Jetzt, als ich die beiden nebeneinander sah, fiel mir die große
Ähnlichkeit auf. Elke war etwas kleiner mit rundlicheren
Formen, während Ingrid die größere war und
sportlicher wirkte. Gestik und Körpersprache waren aber
verblüffend ähnlich. Ihre blonden Haare, der
ausdrucksvolle Mund und die hochstehenden Wangenknochen ergänzten
die Übereinstimmung.
Wenn
ich sie mit geschlossenen Augen küsste, das hatte ich eben
erfahren, könnte ich sie nicht auseinanderhalten. Der bloße
Gedanke daran hatte jedoch eine ausgesprochen anregende Wirkung
auch mich. Um es auf den Punkt zu bringen: Sie gefielen mir beide.

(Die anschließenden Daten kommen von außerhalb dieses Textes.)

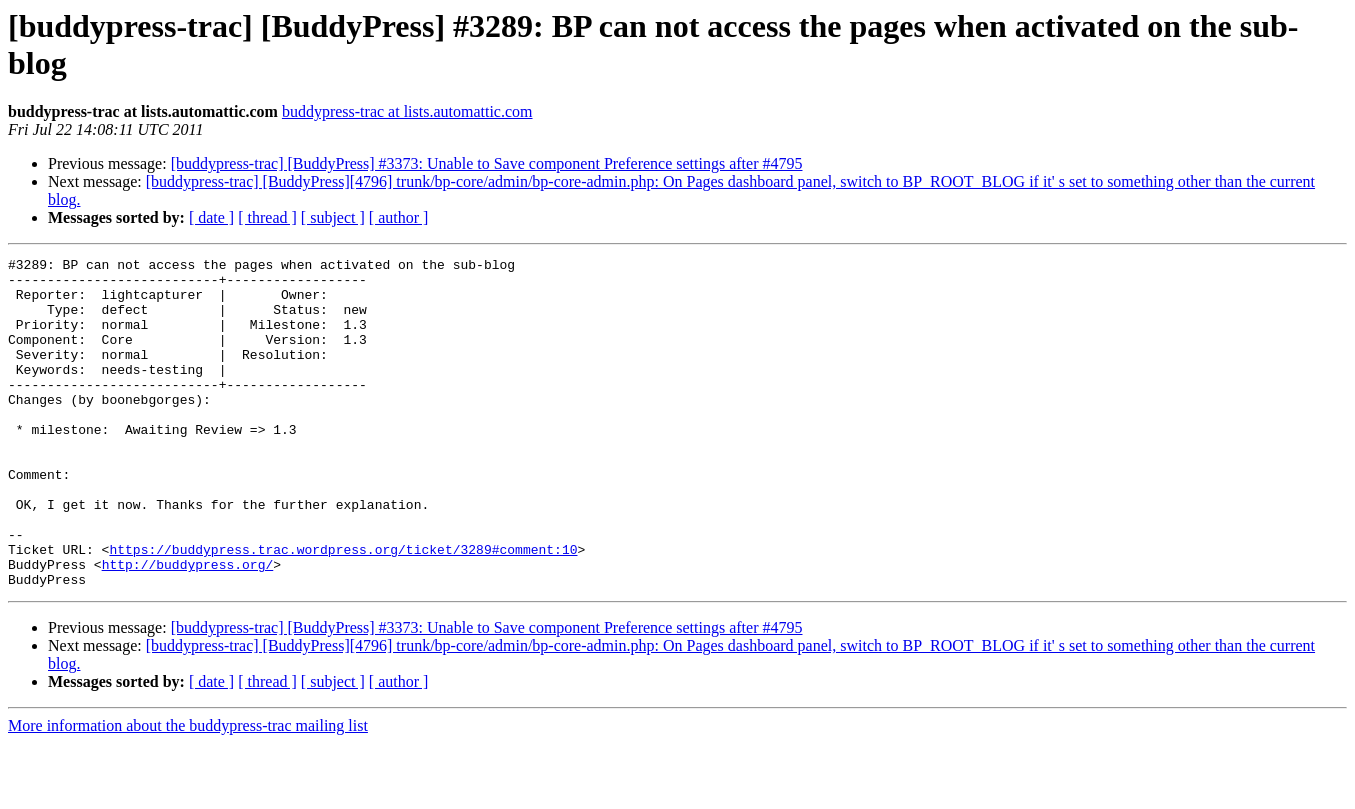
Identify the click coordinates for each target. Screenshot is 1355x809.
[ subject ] (333, 217)
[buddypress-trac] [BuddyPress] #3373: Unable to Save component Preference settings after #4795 (487, 163)
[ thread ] (267, 217)
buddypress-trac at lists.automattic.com (407, 111)
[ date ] (211, 217)
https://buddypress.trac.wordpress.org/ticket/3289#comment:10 (343, 609)
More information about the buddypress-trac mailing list (188, 791)
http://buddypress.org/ (188, 627)
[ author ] (399, 217)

Wenn meine Ex-Frau nur nicht so eifersüchtig wäre! Für
solche Überlegungen war es jetzt allerdings zu spät.
Elke
schloss mit trotzig erhobenem Kopf das Auto auf. Sie merkte, dass
ich sie anstarrte, denn plötzlich veränderte sich ihr
Gesichtsausdruck. Ein weiches Lächeln zuckte um ihren Mund
und sie errötete heftig. Schnell stieg in den Wagen. Ingrid
hatte ihre Sachen im Kofferraum verstaut und begab sich mit
verlegener Miene zur Beifahrerseite. Ich traute jedoch kaum meinen
Ohren, als sie mir im Vorbeigehen zuraunte: „Ruf mich morgen
an, bitte!“
Meine
Depressionen waren wie weggeblasen. Das Spiel nahm eine
interessante Wendung. Ich würde es mitspielen.